Source document =
Opipramol acts as a high affinity sigma receptor agonist, primarily of the σ_{1} subtype, but also of the σ_{2} subtype with lower affinity. In one study of σ_{1} receptor ligands that also included haloperidol, pentazocine, (+)-3-PPP, ditolylguanidine, dextromethorphan, SKF-10,047 ((±)-alazocine), ifenprodil, progesterone, and others, opipramol showed the highest affinity (K_{i} = 0.2–0.3) for the guinea pig σ_{1} receptor of all the tested ligands except haloperidol, which it was approximately equipotent with. The sigma receptor agonism of opipramol is thought to be responsible for its therapeutic benefits against anxiety and depression.

Unlike other TCAs, opipramol does not inhibit the reuptake of serotonin or norepinephrine. However, it does act as a high affinity antagonist of the histamine H_{1} receptor and is a low to moderate affinity antagonist of the dopamine D_{2}, serotonin 5-HT_{2}, and α_{1}-adrenergic receptors. H_{1} receptor antagonism accounts for its antihistamine effects and associated sedative side effects. In contrast to other TCAs, opipramol has very low affinity for the muscarinic acetylcholine receptors and virtually no anticholinergic effects.

Provided data =

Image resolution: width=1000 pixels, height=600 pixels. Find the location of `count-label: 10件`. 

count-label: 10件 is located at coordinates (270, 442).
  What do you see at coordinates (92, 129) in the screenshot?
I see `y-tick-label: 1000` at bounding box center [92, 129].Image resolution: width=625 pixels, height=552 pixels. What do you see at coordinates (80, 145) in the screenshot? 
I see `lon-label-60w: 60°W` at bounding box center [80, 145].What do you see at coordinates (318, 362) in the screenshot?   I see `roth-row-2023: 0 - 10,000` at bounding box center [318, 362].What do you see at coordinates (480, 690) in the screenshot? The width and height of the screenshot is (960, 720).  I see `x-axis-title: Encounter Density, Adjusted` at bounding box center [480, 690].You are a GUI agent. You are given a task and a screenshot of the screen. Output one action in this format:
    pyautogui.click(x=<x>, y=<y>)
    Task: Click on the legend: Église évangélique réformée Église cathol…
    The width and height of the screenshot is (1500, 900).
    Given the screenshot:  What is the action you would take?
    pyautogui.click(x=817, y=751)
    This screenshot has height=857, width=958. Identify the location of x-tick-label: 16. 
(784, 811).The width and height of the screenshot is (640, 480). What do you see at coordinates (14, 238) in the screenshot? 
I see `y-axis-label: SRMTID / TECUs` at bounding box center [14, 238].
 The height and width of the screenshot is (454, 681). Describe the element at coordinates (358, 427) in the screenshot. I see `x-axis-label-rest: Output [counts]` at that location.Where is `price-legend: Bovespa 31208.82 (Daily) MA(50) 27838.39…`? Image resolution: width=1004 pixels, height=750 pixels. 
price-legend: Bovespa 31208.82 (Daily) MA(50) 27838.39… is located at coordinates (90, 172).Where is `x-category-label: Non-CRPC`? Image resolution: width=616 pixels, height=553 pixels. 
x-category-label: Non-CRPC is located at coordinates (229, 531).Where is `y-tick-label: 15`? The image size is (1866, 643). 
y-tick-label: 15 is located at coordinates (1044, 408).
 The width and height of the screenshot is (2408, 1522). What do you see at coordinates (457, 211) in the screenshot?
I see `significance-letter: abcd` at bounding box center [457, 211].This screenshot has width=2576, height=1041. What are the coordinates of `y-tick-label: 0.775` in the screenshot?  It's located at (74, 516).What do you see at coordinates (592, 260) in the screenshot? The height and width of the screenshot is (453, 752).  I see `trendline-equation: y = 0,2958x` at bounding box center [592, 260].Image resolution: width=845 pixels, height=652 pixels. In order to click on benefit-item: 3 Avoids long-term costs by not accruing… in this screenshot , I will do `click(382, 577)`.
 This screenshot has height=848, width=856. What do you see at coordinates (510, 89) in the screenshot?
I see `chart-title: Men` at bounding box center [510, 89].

Tasks =
#1 Answer these questions about the text on opipramol:
(a) In the study of σ_{1} receptor ligands, which tested ligand was opipramol approximately equipotent with?
(b) What accounts for opipramol's sedative side effects?
(c) The reuptake of which two neurotransmitters does opipramol not inhibit?
#2 Carry the text on opipramol forward, beginning after its last sentence.

Answers given =
#1
(a) Haloperidol.
(b) Its antagonism of the histamine H_{1} receptor.
(c) Serotonin and norepinephrine.

#2
Sigma receptors are a set of proteins located in the endoplasmic reticulum. σ_{1} receptors play key role in potentiating intracellular calcium mobilization thereby acting as sensor or modulator of calcium signaling. Occupancy of σ_{1} receptors by agonists causes translocation of the receptor from endoplasmic reticulum to peripheral areas (membranes) where the σ_{1} receptors cause neurotransmitter release. Opipramol is said to have a biphasic action, with prompt initial improvement of tension, anxiety, and insomnia followed by improved mood later. Hence, it is an anxiolytic with an antidepressant component. After sub-chronic treatment with opipramol, σ_{2} receptors are significantly downregulated but σ_{1} receptors are not.

===Pharmacokinetics===
Opipramol is rapidly and completely absorbed by the gastrointestinal tract. The bioavailability of opipramol amounts to 94%. After single oral administration of 50 mg, the peak plasma concentration of the drug is reached after 3.3 hours and amounts to 15.6 ng/mL. After single oral administration of 100 mg the maximum plasma concentration is reached after 3 hours and amounts to 33.2 ng/mL. Therapeutic concentrations of opipramol range from 140 to 550 nmol/L. The plasma protein binding amounts to approximately 91% and the volume of distribution is approximately 10 L/kg. Opipramol is partially metabolized in the liver to deshydroxyethylopipramol. Metabolism occurs through the CYP2D6 isoenzyme. Its terminal half-life in plasma is 6–11 hours. About 70% is eliminated in urine with 10% unaltered. The remaining portion is eliminated through feces.

==History==
Opipramol was developed by Geigy. It first appeared in the literature in 1952 and was patented in 1961. The drug was first introduced for use in medicine in 1961. Opipramol was one of the first TCAs to be introduced, with imipramine marketed in the 1950s and amitriptyline marketed in 1961.

==Society and culture==

Opipramol as Insidon and Pramolan 50 mg tablets.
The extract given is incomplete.